Three law enforcement unions have endorsed Kim Yon Oldham for Howard County state’s attorney.

Oldham, a Republican and a deputy state’s attorney, is running against Democrat Rich Gibson in the November general election.

Gibson’s endorsements include several county and state current and former elected officials and the AFL-CIO union’s local chapter.

The Howard County Sheriff’s Fraternal Order of Police Lodge 131, the Howard County Police Officers’ Association Lodge 21 and the Police Supervisors’ Alliance jointly endorsed Oldham in September.

The groups have more than 500 members.

“I am particularly proud of these endorsements because the law enforcement officers in Howard County know my work here firsthand [and know] my work as a prosecutor and what it takes to be a chief prosecutor,” said Oldham, 47, of Ellicott City.

Throughout her 21-year career with the prosecutor’s office, Oldham has formed partnerships with the Howard County Police Department, Howard County Sheriff’s Office, the Maryland State Police, as well as the county’s detention center and health department, she said.

“We have been fortunate that we’ve had a 21-year relationship with Kim,” said Ed Simmons, president of Lodge 131. The lodge has 67 members, including both active duty and retirees.

For the endorsement process, Lodge 131 waits to be contacted by candidates and only contacts candidates if “we have no other option,” Simmons said.

Oldham contacted Lodge 131 but Gibson did not reach out, according to Simmons.

“We know every little about him,” Simmons said.

Gibson, who has been a prosecutor for 14 years in Prince George’s County and Baltimore City, said he did not reach out to Lodge 131 “but I didn’t reach out to them because that is now how endorsements typically work from entities.”

“Most entities reach out to the candidate, it’s not the other way around,” the 42-year-old Ellicott City resident said. “It is not normal practice for the candidate to reach out.”

The county’s police union did send out a questionnaire that Gibson completed and contacted the union’s president Chris Davis and asked to have a sit down chat, which the two had.

Davis did not respond to requests for comment.

Generally speaking the unions do not disagree on which candidates to endorse, Simmons said.

“At the sheriff’s end of things, we are looking forward to the continued partnership with the state’s attorney’s office,” Simmons said.

The law enforcement unions, all nonpartisan organizations, do not look at the political party of the candidate and “that is important to know that [what] is important to them is someone’s strong legal reputation,” Oldham said.

Gibson’s endorsements include outgoing Howard County Council members Calvin Ball, Jen Terrasa and Jon Weinstein; Doug Gansler, the former Maryland attorney general and Montgomery County prosecutor; Frank Turner, an outgoing state Delegate for District 13; Jim Robey, former State Senator for District 13; and Glenn Ivey, former Prince George’s County State’s Attorney.
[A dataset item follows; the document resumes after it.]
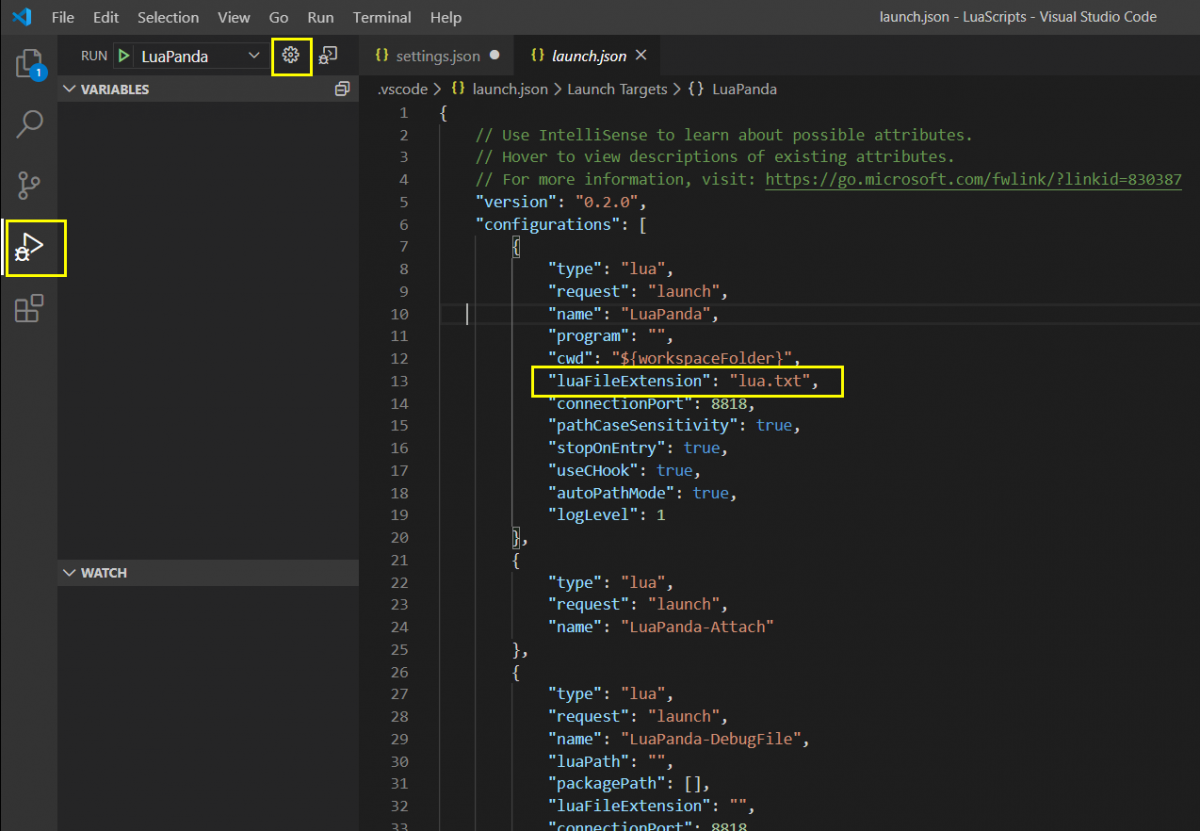Click Launch Targets in the breadcrumb
Image resolution: width=1200 pixels, height=831 pixels.
coord(616,89)
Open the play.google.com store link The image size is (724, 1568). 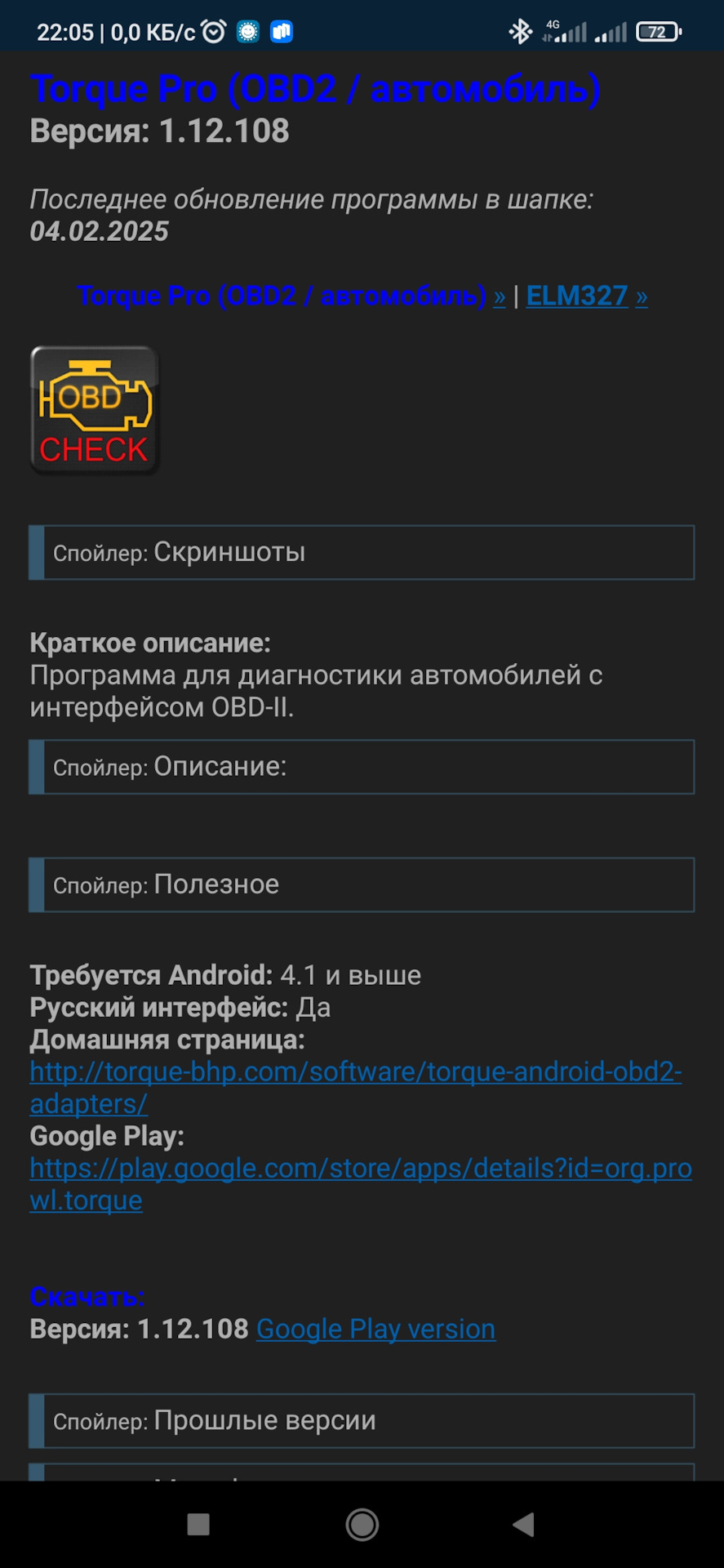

He is also endorsed by the American Federation of Labor and Congress of Industrial Organizations Metro Baltimore Council, the largest federation of unions in the United States.

“I have been endorsed by an overwhelmingly number of elected officials in Howard County,” Gibson said. “The people who the community has seen fit to say they understand what we need now and when need to go forward.”

Gibson ran for state’s attorney in 2014 against incumbent Dario Broccolino, also a Democrat. Gibson lost in the primary, earning 7,012 votes to Broccolino’s 15,570.

Broccolino, who is not seeking re-election, has endorsed Oldham.

Oldham’s endorsements also include Gov. Larry Hogan, County Executive Allan Kittleman, Montgomery County State’s Attorney John McCarthy and Queen Anne’s County State’s Attorney Lance G. Richardson, according to her campaign website.

Gibson had nearly $31,000 in his campaign account as of the Aug. 21 financial reporting filing date; Oldham had almost $30,000. The next campaign finance reports are due Oct. 15.